Stored data entries

____________________

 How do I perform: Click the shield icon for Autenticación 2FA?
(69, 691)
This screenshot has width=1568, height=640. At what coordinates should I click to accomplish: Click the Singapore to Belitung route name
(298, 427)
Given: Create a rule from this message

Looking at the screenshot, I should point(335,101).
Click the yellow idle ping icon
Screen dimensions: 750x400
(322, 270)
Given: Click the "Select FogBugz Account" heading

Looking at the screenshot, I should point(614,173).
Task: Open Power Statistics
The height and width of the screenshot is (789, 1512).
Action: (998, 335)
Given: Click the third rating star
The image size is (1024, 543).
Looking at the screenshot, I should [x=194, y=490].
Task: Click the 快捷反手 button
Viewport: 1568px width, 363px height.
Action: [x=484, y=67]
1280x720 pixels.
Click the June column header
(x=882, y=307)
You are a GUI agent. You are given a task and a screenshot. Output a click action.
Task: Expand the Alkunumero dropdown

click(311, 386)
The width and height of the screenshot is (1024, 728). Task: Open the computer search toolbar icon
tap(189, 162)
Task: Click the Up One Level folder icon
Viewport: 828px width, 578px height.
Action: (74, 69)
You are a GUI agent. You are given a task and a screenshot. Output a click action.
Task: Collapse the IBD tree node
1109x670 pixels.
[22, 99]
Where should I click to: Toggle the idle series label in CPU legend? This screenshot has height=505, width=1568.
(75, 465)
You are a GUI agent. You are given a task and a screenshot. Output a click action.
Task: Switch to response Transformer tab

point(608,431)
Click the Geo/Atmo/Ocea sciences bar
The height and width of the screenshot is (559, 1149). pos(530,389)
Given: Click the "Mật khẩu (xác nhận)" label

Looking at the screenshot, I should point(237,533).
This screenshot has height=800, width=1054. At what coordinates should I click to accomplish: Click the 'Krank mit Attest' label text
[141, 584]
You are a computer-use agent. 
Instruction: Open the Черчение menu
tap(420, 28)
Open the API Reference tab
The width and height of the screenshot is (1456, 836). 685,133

____________________

> [Task objective] Copy out all of the records above word for word, line by line.

> [Full solution]
 How do I perform: Click the shield icon for Autenticación 2FA?
(69, 691)
This screenshot has width=1568, height=640. At what coordinates should I click to accomplish: Click the Singapore to Belitung route name
(298, 427)
Given: Create a rule from this message

Looking at the screenshot, I should point(335,101).
Click the yellow idle ping icon
Screen dimensions: 750x400
(322, 270)
Given: Click the "Select FogBugz Account" heading

Looking at the screenshot, I should point(614,173).
Task: Open Power Statistics
The height and width of the screenshot is (789, 1512).
Action: (998, 335)
Given: Click the third rating star
The image size is (1024, 543).
Looking at the screenshot, I should [x=194, y=490].
Task: Click the 快捷反手 button
Viewport: 1568px width, 363px height.
Action: [x=484, y=67]
1280x720 pixels.
Click the June column header
(x=882, y=307)
You are a GUI agent. You are given a task and a screenshot. Output a click action.
Task: Expand the Alkunumero dropdown

click(311, 386)
The width and height of the screenshot is (1024, 728). Task: Open the computer search toolbar icon
tap(189, 162)
Task: Click the Up One Level folder icon
Viewport: 828px width, 578px height.
Action: (74, 69)
You are a GUI agent. You are given a task and a screenshot. Output a click action.
Task: Collapse the IBD tree node
1109x670 pixels.
[22, 99]
Where should I click to: Toggle the idle series label in CPU legend? This screenshot has height=505, width=1568.
(75, 465)
You are a GUI agent. You are given a task and a screenshot. Output a click action.
Task: Switch to response Transformer tab

point(608,431)
Click the Geo/Atmo/Ocea sciences bar
The height and width of the screenshot is (559, 1149). pos(530,389)
Given: Click the "Mật khẩu (xác nhận)" label

Looking at the screenshot, I should point(237,533).
This screenshot has height=800, width=1054. At what coordinates should I click to accomplish: Click the 'Krank mit Attest' label text
[141, 584]
You are a computer-use agent. 
Instruction: Open the Черчение menu
tap(420, 28)
Open the API Reference tab
The width and height of the screenshot is (1456, 836). 685,133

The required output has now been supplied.